■ Materials provided ■
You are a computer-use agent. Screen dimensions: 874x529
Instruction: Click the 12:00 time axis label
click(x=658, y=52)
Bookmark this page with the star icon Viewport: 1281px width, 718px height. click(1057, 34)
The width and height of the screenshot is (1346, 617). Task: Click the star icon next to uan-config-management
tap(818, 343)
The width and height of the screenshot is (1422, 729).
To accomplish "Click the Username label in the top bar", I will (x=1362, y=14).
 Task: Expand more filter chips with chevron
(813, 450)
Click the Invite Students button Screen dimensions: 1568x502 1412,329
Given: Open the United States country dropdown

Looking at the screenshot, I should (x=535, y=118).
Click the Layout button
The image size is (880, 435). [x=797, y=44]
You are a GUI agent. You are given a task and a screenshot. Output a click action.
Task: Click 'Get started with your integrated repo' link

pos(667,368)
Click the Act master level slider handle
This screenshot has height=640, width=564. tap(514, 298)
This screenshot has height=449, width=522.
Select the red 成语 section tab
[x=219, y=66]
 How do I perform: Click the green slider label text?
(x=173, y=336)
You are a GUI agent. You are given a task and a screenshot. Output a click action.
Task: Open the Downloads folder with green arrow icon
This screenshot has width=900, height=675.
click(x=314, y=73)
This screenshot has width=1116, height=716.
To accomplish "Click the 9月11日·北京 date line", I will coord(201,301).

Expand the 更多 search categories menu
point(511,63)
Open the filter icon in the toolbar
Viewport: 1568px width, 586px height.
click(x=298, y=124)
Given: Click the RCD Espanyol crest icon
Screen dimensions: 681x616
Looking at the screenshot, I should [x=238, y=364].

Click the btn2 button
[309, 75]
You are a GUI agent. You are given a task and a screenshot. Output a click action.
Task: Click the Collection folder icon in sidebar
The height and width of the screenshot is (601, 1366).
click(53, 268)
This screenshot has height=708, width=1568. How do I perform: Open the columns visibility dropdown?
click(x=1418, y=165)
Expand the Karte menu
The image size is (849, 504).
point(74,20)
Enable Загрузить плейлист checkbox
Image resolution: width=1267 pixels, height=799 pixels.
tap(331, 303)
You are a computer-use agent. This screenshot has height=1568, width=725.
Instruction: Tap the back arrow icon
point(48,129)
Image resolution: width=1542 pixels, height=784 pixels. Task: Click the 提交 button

■ Your goal ■
Each line from the one holding "Instruction: Tap the back arrow icon" to the end of the entries is to be written out exactly. Skip every line before it.

■ Completed exercise ■
Instruction: Tap the back arrow icon
point(48,129)
Image resolution: width=1542 pixels, height=784 pixels. Task: Click the 提交 button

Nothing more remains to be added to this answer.